Pick out every line in the rows below that contains the word "checkbox", and copy each of those lines.

⟨

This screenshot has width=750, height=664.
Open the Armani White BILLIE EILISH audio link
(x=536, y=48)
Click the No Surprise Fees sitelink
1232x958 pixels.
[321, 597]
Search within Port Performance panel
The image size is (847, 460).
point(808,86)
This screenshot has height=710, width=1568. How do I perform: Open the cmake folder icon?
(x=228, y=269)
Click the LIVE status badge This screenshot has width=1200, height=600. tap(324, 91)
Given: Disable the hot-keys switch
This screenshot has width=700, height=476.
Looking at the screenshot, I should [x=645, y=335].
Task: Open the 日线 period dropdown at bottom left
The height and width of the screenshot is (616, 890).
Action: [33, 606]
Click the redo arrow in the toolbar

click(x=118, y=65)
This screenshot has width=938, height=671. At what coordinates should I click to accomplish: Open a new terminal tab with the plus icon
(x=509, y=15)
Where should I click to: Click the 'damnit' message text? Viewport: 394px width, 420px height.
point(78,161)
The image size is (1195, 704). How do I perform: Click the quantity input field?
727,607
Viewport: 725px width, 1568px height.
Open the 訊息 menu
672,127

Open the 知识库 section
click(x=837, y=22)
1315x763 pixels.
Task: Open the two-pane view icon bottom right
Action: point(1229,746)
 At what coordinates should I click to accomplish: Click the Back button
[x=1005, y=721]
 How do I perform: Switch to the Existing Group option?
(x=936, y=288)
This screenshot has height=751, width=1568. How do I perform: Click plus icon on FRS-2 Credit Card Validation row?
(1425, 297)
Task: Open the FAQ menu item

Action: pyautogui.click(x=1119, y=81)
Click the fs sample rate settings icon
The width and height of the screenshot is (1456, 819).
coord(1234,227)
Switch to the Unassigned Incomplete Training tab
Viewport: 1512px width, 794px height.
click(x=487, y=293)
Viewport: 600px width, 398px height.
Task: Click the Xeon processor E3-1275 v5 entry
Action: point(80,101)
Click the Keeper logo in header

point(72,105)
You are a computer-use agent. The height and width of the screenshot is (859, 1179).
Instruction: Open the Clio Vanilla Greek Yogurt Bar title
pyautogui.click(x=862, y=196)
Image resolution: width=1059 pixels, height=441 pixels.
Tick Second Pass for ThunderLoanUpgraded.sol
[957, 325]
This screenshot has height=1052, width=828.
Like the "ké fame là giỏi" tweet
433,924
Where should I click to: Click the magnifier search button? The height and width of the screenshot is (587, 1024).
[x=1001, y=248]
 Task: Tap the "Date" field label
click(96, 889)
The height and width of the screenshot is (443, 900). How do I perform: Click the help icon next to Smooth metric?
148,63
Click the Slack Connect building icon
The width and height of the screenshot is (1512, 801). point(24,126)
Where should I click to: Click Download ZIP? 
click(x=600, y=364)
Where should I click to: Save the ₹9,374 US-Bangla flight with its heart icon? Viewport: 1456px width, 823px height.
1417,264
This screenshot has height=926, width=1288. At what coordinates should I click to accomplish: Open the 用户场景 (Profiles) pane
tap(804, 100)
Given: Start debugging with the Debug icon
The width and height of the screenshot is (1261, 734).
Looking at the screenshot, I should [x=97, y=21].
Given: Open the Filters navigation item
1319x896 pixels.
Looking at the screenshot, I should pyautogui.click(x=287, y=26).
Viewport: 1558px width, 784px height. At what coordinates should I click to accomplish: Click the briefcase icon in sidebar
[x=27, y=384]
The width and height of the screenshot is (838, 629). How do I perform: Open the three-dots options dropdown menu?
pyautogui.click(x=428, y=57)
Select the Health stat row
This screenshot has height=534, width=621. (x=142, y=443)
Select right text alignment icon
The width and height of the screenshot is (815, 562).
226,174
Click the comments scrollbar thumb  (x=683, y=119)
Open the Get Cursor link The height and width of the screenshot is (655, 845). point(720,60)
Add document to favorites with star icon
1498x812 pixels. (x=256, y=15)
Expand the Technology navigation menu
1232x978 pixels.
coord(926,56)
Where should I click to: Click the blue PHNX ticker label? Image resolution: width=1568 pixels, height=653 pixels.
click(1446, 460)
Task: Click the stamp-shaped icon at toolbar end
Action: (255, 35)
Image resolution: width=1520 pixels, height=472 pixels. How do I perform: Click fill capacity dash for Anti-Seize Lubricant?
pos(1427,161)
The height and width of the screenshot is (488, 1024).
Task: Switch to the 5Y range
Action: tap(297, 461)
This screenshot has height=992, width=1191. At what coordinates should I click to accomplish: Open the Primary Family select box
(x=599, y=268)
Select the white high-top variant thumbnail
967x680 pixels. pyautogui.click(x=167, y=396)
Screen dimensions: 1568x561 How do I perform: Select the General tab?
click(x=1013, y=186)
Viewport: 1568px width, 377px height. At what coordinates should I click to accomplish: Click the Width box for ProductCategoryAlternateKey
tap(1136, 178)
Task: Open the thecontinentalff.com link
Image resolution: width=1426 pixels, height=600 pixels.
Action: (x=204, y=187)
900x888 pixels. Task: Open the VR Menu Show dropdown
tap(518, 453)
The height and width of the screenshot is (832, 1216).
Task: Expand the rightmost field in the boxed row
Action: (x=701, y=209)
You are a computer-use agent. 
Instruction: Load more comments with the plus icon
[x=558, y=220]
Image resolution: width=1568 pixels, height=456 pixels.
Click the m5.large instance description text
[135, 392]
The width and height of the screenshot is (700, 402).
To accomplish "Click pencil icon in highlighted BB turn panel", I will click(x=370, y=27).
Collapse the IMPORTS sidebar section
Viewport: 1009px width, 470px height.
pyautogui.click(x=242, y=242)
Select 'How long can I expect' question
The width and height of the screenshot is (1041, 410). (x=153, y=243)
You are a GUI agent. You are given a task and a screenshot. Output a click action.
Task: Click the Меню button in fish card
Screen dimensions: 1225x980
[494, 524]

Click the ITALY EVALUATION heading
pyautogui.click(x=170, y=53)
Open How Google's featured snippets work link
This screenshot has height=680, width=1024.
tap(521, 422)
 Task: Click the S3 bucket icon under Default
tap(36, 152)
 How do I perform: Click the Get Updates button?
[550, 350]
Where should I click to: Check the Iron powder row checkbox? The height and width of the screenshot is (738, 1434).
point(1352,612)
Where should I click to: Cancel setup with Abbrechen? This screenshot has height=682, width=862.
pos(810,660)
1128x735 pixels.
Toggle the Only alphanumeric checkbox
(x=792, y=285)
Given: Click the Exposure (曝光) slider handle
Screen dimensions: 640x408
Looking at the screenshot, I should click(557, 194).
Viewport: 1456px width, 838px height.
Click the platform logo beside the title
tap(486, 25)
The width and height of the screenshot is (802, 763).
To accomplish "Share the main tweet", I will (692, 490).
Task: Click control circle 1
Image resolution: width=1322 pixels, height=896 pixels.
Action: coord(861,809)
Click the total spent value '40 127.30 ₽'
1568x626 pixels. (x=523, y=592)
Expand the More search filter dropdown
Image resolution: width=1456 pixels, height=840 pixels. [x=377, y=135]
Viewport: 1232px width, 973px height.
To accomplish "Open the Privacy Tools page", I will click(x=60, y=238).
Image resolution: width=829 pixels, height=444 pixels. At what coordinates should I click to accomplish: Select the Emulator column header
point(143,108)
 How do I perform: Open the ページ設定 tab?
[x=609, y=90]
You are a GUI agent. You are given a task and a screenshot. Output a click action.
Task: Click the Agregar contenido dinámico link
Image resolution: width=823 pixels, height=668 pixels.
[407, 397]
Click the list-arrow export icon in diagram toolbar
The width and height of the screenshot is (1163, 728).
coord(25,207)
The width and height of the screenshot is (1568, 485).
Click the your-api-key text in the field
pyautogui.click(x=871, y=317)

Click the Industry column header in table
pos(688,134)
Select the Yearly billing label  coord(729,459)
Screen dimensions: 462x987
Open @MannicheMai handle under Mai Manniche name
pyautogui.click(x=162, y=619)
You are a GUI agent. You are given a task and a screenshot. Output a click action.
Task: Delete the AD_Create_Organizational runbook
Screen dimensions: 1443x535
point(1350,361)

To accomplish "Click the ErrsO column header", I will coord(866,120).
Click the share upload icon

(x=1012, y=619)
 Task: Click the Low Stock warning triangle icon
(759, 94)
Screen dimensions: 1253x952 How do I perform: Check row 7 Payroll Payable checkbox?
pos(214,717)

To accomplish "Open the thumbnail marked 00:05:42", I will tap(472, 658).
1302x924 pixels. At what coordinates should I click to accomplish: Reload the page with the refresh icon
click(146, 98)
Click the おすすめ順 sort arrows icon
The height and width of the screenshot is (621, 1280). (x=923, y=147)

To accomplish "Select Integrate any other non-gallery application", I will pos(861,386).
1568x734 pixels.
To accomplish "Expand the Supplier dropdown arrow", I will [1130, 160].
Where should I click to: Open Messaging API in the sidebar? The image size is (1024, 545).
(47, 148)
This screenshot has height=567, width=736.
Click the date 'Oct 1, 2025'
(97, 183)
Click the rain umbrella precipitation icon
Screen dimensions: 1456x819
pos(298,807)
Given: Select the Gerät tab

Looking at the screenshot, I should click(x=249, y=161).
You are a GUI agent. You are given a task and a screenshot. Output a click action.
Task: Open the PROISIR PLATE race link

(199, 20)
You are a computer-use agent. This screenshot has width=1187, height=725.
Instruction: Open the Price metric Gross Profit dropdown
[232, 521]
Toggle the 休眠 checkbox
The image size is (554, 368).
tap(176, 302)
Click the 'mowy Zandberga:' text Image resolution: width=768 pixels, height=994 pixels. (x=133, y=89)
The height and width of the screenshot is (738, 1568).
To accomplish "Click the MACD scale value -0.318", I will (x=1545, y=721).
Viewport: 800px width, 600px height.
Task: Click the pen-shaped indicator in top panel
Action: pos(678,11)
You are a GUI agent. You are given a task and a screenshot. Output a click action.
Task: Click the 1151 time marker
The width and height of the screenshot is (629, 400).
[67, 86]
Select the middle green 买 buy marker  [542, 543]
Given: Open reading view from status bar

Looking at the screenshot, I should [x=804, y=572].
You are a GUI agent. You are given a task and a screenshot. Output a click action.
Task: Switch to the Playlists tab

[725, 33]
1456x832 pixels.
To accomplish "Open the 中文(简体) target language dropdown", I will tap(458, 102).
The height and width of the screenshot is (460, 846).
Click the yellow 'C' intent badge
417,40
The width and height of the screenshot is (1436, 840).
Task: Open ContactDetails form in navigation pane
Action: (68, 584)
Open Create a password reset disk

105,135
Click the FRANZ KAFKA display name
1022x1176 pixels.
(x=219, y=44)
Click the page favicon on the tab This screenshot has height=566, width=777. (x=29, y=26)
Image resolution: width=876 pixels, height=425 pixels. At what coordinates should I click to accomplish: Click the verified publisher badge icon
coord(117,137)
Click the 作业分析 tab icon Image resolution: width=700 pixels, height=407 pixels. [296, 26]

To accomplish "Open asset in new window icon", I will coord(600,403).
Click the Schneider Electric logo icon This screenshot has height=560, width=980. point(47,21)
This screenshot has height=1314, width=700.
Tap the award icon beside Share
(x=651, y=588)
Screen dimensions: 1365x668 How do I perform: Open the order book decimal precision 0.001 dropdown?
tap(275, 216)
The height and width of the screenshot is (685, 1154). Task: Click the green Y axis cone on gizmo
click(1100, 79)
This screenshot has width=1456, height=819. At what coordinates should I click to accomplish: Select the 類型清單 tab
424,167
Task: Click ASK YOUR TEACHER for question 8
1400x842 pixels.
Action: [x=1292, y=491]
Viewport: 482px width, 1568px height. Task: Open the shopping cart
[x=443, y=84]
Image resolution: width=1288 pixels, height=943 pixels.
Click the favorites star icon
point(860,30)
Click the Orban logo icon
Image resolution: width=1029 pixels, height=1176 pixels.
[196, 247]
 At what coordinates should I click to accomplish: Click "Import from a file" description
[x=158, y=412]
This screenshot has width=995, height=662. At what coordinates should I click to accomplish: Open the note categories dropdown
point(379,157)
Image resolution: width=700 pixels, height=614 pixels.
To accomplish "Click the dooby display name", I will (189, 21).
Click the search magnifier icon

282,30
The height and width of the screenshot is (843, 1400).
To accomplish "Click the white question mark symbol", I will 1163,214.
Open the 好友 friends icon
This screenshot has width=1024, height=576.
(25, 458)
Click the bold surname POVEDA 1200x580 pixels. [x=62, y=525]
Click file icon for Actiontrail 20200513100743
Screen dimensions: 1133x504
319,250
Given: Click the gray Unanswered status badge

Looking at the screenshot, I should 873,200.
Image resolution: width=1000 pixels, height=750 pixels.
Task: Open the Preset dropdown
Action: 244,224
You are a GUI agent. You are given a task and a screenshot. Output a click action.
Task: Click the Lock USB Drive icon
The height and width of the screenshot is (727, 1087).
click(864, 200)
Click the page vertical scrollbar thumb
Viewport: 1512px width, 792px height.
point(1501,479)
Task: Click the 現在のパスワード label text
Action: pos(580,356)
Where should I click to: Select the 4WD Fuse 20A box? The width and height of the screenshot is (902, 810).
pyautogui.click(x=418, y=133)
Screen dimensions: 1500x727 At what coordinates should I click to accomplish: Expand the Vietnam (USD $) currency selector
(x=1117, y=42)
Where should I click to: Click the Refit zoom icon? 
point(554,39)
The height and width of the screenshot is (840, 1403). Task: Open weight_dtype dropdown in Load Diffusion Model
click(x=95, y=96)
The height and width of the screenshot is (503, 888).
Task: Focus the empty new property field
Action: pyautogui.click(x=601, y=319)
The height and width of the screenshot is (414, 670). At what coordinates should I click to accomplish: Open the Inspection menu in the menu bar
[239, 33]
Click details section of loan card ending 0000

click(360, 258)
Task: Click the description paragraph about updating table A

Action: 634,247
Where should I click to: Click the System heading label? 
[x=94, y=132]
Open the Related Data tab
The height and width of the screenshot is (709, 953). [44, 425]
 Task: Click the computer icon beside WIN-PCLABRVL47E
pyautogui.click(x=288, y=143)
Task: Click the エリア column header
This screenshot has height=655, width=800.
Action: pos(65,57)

⟩

Result:
Where should I click to: Check the Iron powder row checkbox? The height and width of the screenshot is (738, 1434).
Toggle the Only alphanumeric checkbox
Screen dimensions: 1253x952 How do I perform: Check row 7 Payroll Payable checkbox?
Toggle the 休眠 checkbox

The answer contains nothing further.